Medical student wants more curriculum on abortion. Here are the reactions.

One medical student at the University of Vermont told a local news outlet that she chose the school due to the state's abortion policies.

Spoke with the University of Vermont and a pro-life student about the potential for more dedicated curriculum on abortion.

In a recent article, Kalin Gregory-Davis, a fourth-year medical student at the University of Vermont in the Larner College of Medicine, expressed for her desire for abortions to “occup[y] more of the curriculum.”

Gregory-Davis, who spoke with VTDigger this past semester, has “served as president of the board of Medical Students for Choice at UVM,” according to the article. This position allowed her to give other students the chance to participate in “film screenings, discussion groups and supplemental learning opportunities.”

[RELATED: Smith College professor wants public universities to provide on-campus abortion pills]
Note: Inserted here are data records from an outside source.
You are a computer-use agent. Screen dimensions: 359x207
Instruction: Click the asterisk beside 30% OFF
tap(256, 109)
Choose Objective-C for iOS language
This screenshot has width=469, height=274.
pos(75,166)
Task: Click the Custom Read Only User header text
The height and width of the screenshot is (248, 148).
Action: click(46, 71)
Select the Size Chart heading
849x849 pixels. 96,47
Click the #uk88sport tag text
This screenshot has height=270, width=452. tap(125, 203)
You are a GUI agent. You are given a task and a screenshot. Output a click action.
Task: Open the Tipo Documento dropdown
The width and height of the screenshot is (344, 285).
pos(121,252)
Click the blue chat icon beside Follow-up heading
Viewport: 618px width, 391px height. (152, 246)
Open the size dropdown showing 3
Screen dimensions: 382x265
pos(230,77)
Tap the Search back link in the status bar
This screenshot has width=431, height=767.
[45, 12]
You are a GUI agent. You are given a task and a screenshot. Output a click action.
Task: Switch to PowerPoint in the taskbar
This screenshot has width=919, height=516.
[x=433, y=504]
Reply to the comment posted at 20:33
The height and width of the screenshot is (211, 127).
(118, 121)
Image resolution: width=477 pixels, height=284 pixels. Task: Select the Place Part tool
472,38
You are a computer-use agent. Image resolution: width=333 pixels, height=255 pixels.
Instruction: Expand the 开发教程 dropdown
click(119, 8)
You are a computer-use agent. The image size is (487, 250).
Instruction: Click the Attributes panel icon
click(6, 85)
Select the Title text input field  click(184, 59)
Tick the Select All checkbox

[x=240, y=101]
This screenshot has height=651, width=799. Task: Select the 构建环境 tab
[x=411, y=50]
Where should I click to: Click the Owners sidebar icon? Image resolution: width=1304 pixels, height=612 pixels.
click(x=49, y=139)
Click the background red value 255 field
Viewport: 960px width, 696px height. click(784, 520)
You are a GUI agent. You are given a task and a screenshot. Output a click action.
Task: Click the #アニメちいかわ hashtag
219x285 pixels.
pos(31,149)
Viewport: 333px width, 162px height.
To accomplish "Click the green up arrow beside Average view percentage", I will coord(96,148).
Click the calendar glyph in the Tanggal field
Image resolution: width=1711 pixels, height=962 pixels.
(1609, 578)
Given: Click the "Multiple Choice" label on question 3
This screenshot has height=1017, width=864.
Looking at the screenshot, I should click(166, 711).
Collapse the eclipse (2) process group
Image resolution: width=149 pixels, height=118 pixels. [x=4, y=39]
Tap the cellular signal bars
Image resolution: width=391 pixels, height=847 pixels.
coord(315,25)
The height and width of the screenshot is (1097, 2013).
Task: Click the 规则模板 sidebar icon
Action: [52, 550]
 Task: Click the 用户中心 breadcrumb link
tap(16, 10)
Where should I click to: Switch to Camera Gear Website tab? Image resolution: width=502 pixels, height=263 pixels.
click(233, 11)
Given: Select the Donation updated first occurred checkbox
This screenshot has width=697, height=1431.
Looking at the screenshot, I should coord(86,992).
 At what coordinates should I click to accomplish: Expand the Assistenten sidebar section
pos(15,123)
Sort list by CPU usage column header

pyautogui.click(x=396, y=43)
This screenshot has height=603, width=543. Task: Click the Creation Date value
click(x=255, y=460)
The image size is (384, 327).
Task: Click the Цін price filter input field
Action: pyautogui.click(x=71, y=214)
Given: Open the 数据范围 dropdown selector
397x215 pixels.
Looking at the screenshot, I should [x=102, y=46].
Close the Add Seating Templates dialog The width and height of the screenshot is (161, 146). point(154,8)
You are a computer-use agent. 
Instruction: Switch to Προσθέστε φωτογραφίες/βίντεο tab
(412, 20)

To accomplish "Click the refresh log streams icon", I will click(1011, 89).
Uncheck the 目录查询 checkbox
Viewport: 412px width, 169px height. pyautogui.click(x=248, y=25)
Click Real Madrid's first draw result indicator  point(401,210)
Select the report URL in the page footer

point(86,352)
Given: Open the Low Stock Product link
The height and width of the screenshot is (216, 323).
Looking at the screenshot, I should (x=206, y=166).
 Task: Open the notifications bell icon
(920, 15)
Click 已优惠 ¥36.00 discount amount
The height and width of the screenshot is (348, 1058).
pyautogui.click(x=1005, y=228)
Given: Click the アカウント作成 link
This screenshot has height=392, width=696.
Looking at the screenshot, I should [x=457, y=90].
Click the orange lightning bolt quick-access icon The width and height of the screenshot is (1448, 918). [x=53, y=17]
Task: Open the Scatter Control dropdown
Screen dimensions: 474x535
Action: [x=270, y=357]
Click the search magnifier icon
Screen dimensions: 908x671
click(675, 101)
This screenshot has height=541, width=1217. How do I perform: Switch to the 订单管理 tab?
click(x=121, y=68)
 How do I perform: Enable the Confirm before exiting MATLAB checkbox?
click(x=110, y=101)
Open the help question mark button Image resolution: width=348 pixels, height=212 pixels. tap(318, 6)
Delaney Courcelle, a student at UVM, told Campus Reform that it is “incredibly concerning that a student would request abortion training.” 

“It makes me think about how far people need to go before they realize the horror of what abortion really is,” Courcelle said. 

Part of the reason [Gregory-Davis] decided to attend medical school in Vermont is that the state is unlikely to limit abortion access,” the article explains. 

[RELATED: Nearly all Americans oppose late-term abortion, UC survey finds]

Campus Reform reached out to the university, a public institution, to get its position on increasing abortion-related opportunities within the medical school. 

In response, Lauren MacAfee, M.D., assistant professor of obstetrics, gynecology and reproductive sciences at the Larner College of Medicine at the University of Vermont, provided a statement.

“We will continue to provide evidence-based, patient-centered care for the patients that we serve and will continue to optimize every opportunity available for our learners,” the statement reads. “We are going to continue to do what we have been doing – learners will be able to choose not to participate in care that conflicts with their values/beliefs.”

Campus Reform reached out to Kalin Gregory-Davis for comment but did not receive a response.